Correspondance de Voltaire/1768/Lettre 7180

Correspondance : année 1768GarnierŒuvres complètes de Voltaire, tome 45 (p. 531-532).
7180. — À M. LE COMTE DE LEWENHAUPT.
13 février.

Je voudrais bien, monsieur, que votre nouvelle fût vraie, et qu’on assemblât un concile en Espagne, surtout un concile de philosophes ; ce serait une assemblée de pères de la rédemption des captifs : ils délivreraient les âmes que les révérends pères dominicains retiennent prisonnières.

Les pas que l’on fait dans le Milanais, à Venise, et à Naples, sont des pas de tortue.

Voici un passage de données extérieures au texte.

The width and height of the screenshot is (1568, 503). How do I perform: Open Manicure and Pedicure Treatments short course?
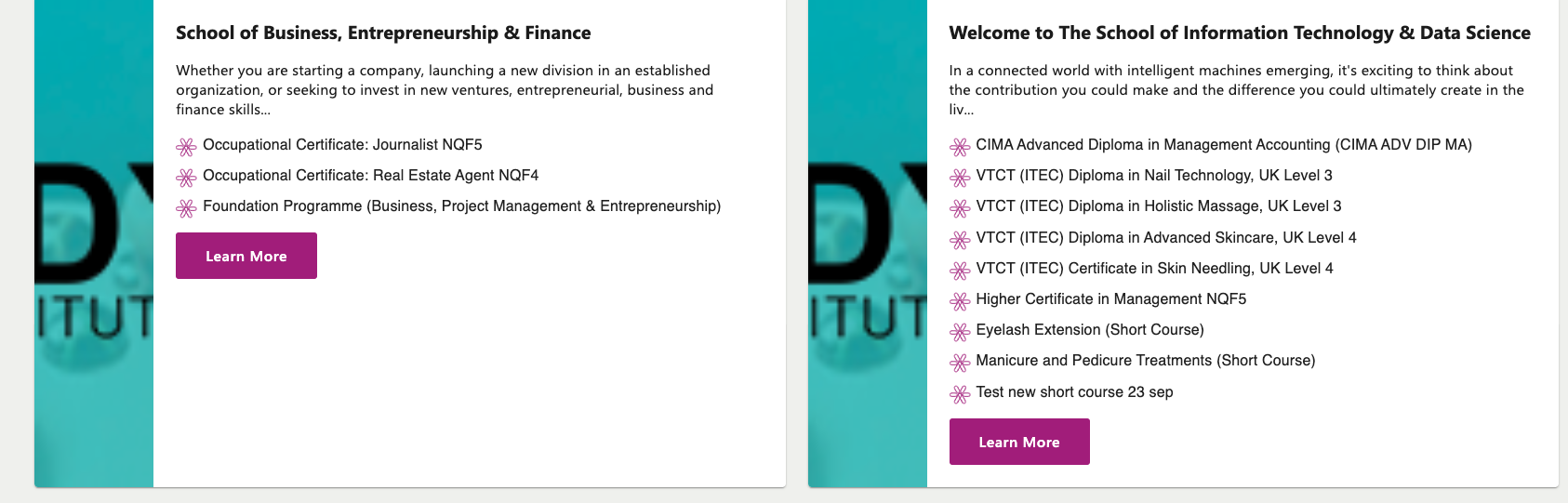pyautogui.click(x=1146, y=361)
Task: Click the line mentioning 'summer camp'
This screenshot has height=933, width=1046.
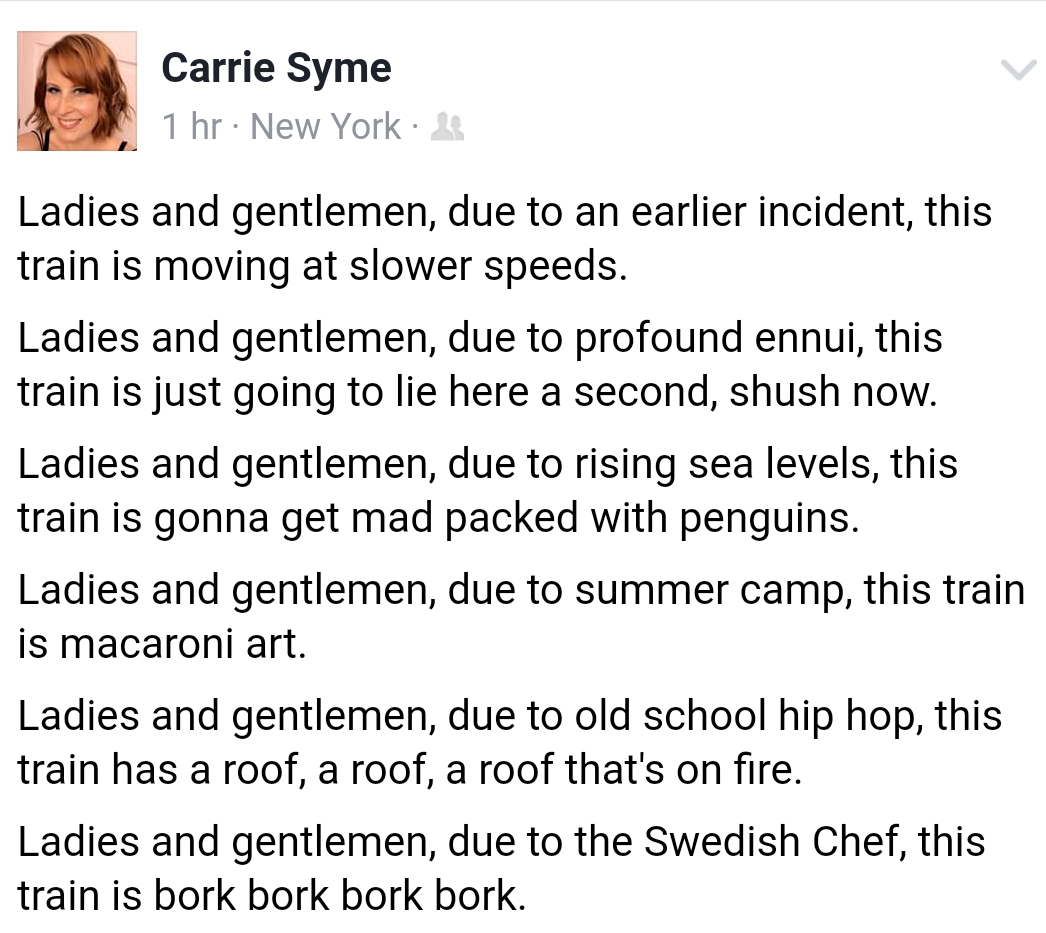Action: click(x=520, y=590)
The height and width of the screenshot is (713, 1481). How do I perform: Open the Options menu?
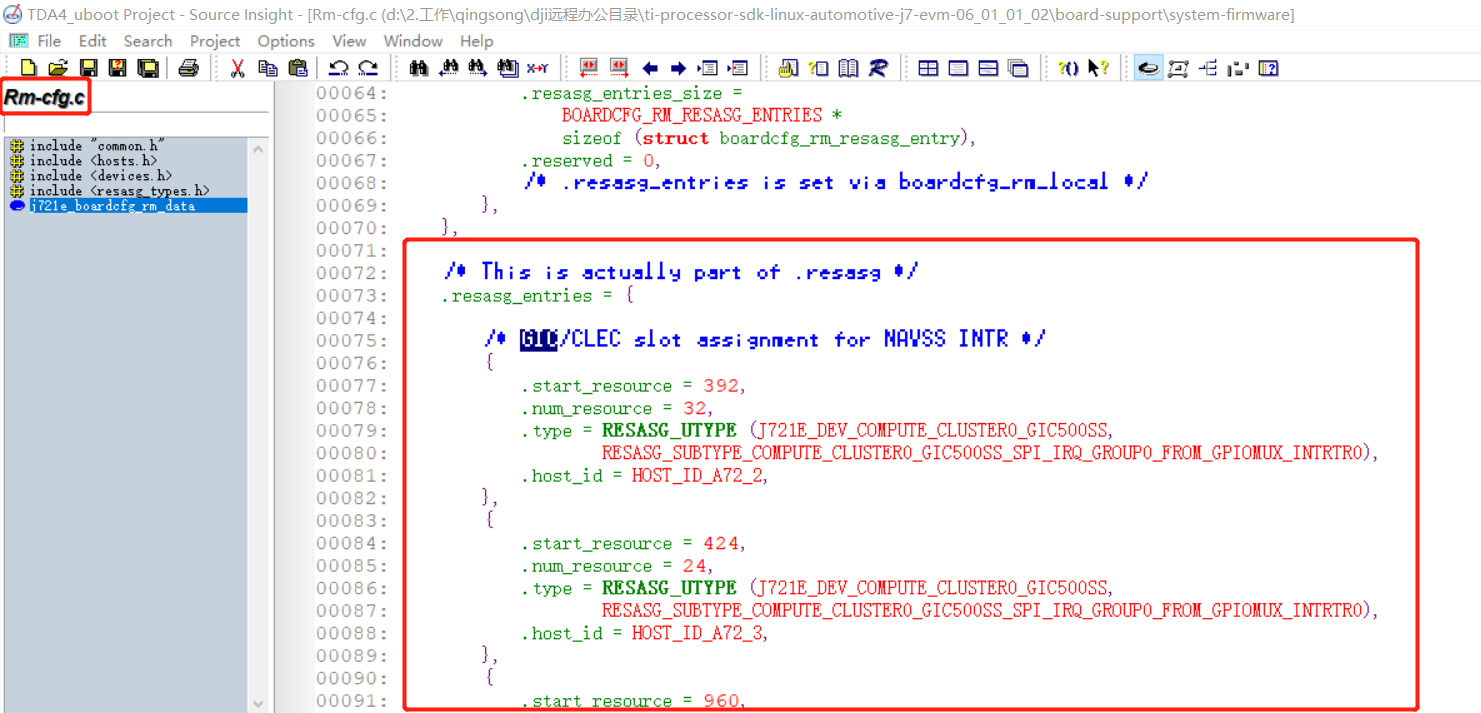286,41
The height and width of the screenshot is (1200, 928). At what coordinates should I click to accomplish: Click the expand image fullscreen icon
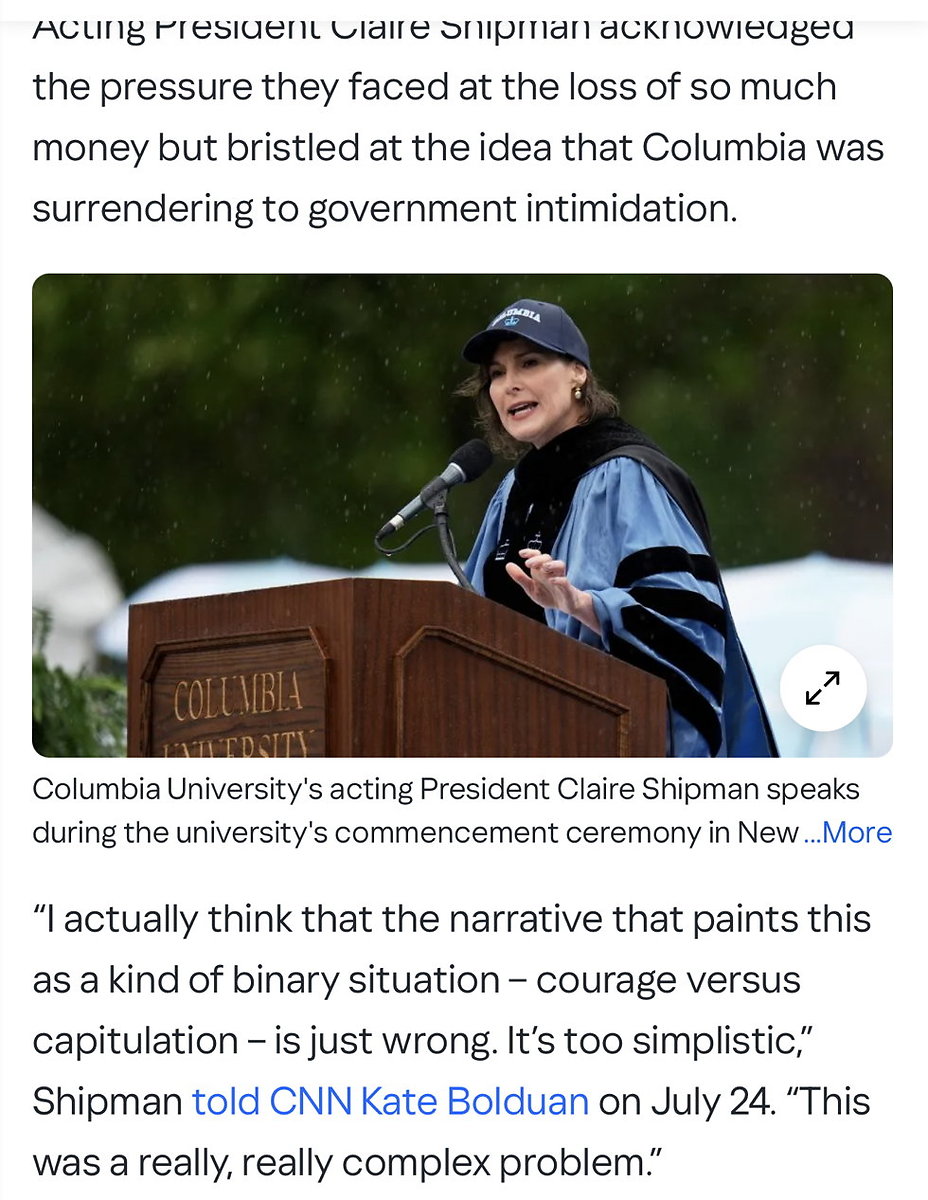822,688
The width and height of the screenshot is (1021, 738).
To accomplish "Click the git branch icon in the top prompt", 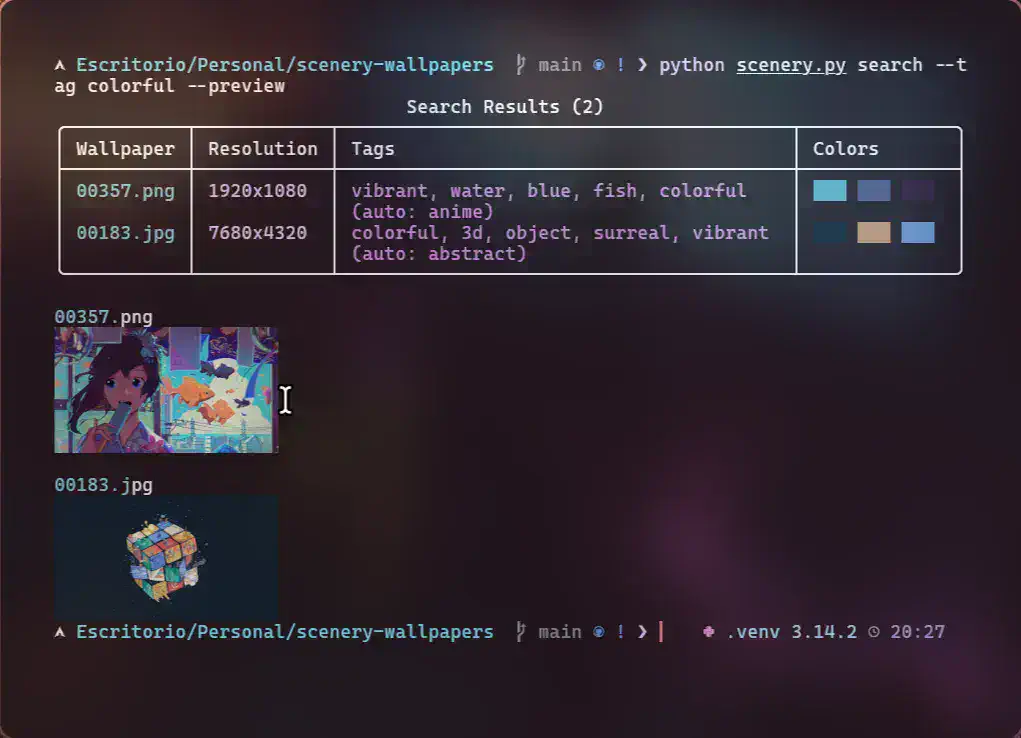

Les calculs des probabilités font croire qu’on pressera un jour la cadence. Je ne serai pas témoin de cette belle révolution ; mais je mourrai avec les trois vertus théologales, qui font ma consolation : la foi que j’ai à la raison humaine, laquelle commence à se développer dans le monde ; l’espérance que des ministres hardis et sages détruiront enfin des usages aussi ridicules que dangereux ; et la charité, qui me fait gémir sur mon prochain, plaindre ses chaînes, et souhaiter sa délivrance.

Ainsi, avec la foi, l’espérance et la charité, j’achève ma vie en bon chrétien. Je me flatte de deux choses que l’on a crues longtemps impossibles, le silence des théologiens, et la paix entre les princes. Je ne vois, de plusieurs années, aucun sujet de rupture entre les souverains ; et les douze cent mille hommes armés qui font la parade en Europe pourront bien ne faire longtemps que la parade. Chaque nation réparera petit à petit ses pertes comme elle pourra. Ce n’est peut-être pas trop vous faire ma cour que de vous prédire qu’il n’y aura point de guerre, c’est dire à un bon danseur qu’on ne donnera point de bal ; mais vous êtes du petit nombre qui préfère l’intérêt public à son ambition. Les militaires, ou je me trompe fort, seront réduits à être philosophes, jusqu’à ce qu’il arrive quelque grand événement dans l’Europe.

Je suis très-sensible, monsieur le comte, aux bontés que vous avez eues pour mon gendre adoptif M. Dupuits. Si vous avez quelques ordres à donner concernant monsieur votre fils, ne nous épargnez pas ; tout ce qui habite Ferney vous est dévoué, ainsi que moi. Ni ma vieillesse ni mes maladies n’affaiblissent les sentiments d’attachement et de respect avec lesquels j’ai l’honneur d’être, monsieur, etc.